** MATERIAL PROVIDED follows **

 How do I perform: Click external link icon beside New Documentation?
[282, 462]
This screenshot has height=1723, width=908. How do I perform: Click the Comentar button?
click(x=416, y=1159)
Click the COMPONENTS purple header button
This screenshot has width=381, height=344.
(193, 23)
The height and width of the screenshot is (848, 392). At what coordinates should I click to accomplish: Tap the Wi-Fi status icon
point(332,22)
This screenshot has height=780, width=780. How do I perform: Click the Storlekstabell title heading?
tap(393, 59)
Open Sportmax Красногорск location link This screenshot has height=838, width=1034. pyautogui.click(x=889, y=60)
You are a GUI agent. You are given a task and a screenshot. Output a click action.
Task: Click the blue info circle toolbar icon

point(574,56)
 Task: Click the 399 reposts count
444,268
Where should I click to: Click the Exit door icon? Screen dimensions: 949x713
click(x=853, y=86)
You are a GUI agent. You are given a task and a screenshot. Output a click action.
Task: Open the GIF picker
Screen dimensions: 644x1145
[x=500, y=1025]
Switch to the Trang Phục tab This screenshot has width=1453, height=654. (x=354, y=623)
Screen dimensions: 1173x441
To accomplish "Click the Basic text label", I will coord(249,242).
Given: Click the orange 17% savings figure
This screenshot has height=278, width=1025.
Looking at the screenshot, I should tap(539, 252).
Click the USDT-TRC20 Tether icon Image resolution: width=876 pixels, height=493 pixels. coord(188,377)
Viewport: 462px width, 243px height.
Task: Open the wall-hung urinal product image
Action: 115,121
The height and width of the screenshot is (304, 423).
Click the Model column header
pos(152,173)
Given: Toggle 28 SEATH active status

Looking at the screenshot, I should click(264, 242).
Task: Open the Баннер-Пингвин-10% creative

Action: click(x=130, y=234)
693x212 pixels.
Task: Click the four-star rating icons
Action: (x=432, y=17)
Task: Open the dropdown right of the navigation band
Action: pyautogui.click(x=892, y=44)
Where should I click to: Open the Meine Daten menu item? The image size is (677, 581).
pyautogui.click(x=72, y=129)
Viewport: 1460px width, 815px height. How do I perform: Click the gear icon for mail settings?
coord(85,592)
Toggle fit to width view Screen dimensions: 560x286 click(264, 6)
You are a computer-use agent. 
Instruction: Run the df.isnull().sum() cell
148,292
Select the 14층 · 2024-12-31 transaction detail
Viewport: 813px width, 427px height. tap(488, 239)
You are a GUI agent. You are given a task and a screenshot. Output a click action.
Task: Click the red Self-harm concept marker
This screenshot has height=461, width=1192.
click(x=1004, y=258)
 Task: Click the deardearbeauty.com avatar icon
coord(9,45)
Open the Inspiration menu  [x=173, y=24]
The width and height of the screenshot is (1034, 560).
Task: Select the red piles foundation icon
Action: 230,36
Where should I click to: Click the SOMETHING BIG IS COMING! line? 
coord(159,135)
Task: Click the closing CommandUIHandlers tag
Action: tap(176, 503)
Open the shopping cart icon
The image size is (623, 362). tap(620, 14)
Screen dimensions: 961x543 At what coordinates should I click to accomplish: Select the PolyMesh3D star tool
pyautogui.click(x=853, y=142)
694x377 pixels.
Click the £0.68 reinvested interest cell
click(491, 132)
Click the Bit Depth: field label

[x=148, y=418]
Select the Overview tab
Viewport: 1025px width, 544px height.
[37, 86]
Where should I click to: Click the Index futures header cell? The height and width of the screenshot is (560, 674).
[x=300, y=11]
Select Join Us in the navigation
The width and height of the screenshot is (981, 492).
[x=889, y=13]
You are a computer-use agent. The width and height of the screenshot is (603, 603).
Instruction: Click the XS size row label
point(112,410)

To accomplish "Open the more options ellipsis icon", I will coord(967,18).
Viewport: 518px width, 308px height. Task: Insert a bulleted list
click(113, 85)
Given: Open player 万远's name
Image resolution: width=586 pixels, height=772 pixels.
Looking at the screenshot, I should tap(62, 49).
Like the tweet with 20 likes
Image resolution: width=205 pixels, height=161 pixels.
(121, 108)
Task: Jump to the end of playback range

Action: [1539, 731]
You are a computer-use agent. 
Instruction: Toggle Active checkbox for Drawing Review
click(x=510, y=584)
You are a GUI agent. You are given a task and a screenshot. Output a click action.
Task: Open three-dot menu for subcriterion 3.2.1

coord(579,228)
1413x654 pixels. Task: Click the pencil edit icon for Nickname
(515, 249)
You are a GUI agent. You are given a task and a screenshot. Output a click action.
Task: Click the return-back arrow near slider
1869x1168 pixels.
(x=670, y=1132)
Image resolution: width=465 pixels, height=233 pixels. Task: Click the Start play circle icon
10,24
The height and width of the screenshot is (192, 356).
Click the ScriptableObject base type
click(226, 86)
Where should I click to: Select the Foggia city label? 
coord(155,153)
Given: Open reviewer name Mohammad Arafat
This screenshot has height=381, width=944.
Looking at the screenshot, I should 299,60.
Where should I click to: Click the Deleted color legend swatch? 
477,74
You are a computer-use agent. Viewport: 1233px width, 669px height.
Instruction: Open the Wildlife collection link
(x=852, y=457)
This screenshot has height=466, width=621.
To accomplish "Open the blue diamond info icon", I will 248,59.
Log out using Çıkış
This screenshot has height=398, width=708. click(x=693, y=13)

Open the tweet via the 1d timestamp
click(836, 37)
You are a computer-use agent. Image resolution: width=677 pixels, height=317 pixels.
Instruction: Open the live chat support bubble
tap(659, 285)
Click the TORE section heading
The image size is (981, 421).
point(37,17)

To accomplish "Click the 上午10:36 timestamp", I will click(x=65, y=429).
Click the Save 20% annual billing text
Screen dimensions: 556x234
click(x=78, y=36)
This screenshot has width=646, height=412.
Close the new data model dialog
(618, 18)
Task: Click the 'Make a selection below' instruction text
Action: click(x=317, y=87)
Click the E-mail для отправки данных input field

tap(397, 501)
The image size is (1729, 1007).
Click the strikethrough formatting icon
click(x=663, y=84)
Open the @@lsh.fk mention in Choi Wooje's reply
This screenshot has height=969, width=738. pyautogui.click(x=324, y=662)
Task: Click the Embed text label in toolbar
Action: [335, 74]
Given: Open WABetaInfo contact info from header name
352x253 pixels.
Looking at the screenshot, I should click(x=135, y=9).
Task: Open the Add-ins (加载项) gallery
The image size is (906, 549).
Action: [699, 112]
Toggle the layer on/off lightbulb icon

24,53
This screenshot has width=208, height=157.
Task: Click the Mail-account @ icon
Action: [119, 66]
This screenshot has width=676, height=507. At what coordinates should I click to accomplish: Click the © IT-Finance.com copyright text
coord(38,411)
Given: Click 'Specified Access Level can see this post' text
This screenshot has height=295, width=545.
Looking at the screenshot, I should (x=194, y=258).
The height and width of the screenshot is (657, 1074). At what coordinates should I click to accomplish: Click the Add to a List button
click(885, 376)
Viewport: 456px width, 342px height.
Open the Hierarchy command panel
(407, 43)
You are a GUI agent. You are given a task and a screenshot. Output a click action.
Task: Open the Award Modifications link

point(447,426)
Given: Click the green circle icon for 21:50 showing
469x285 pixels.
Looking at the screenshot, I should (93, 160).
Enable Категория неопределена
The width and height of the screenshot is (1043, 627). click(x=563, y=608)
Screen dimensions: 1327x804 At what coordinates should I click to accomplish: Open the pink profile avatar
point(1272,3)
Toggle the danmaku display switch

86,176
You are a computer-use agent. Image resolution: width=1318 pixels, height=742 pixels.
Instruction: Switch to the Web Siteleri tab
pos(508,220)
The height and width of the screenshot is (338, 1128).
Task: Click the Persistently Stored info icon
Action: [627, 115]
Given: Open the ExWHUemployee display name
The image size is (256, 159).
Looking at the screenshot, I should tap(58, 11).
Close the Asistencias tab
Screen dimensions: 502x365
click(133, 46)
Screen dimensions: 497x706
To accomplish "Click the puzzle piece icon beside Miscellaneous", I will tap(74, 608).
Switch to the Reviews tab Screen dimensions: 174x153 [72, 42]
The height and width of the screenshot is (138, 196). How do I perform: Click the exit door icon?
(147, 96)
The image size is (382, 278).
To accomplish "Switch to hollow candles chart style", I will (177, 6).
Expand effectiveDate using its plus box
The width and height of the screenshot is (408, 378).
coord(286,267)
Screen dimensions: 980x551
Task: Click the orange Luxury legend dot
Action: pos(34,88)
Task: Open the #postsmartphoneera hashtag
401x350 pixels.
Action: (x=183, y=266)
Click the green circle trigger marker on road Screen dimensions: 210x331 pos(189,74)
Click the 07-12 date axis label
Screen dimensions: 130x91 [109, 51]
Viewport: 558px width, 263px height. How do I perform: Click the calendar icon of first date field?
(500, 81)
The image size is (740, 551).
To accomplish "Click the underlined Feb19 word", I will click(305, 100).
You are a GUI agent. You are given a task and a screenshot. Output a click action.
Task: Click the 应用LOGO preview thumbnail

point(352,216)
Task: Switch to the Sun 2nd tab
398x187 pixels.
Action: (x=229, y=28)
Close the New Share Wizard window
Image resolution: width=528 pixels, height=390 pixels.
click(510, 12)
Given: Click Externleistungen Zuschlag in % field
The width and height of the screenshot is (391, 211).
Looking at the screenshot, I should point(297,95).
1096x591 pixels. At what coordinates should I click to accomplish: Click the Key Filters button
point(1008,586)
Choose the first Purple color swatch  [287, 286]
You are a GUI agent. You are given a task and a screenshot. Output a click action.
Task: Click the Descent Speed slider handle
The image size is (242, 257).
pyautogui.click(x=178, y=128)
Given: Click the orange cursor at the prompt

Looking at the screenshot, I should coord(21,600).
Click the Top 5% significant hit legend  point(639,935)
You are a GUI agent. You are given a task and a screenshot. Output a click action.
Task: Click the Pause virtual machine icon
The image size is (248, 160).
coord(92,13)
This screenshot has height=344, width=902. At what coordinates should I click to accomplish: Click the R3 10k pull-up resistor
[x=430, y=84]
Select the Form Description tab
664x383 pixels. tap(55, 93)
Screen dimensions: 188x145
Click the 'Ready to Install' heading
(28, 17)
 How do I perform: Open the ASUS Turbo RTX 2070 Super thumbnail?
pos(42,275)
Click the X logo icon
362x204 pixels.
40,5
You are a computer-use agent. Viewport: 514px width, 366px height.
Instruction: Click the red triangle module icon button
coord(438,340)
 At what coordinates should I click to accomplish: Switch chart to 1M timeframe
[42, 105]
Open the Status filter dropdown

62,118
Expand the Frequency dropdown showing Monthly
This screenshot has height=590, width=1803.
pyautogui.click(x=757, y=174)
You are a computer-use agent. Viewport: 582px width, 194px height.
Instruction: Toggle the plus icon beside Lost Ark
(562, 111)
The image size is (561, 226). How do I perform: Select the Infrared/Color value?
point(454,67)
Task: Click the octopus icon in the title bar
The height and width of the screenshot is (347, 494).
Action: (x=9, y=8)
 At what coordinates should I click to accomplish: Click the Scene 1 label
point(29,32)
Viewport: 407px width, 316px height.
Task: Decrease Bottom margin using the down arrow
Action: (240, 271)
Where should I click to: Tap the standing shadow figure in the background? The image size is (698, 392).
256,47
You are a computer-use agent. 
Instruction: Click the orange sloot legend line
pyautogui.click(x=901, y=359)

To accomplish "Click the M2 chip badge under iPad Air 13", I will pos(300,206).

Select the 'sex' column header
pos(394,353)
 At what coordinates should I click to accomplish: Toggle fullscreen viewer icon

** End of MATERIAL PROVIDED **

▶ **EXERCISE DETAILS**
Look through the entries above and quote exactly the lines from the line with "Instruction: Click the red" to the line with "Task: Click the octopus icon in the title bar", counting both of those lines.

▶ **REPLY TO THE EXERCISE**
Instruction: Click the red triangle module icon button
coord(438,340)
 At what coordinates should I click to accomplish: Switch chart to 1M timeframe
[42, 105]
Open the Status filter dropdown

62,118
Expand the Frequency dropdown showing Monthly
This screenshot has height=590, width=1803.
pyautogui.click(x=757, y=174)
You are a computer-use agent. Viewport: 582px width, 194px height.
Instruction: Toggle the plus icon beside Lost Ark
(562, 111)
The image size is (561, 226). How do I perform: Select the Infrared/Color value?
point(454,67)
Task: Click the octopus icon in the title bar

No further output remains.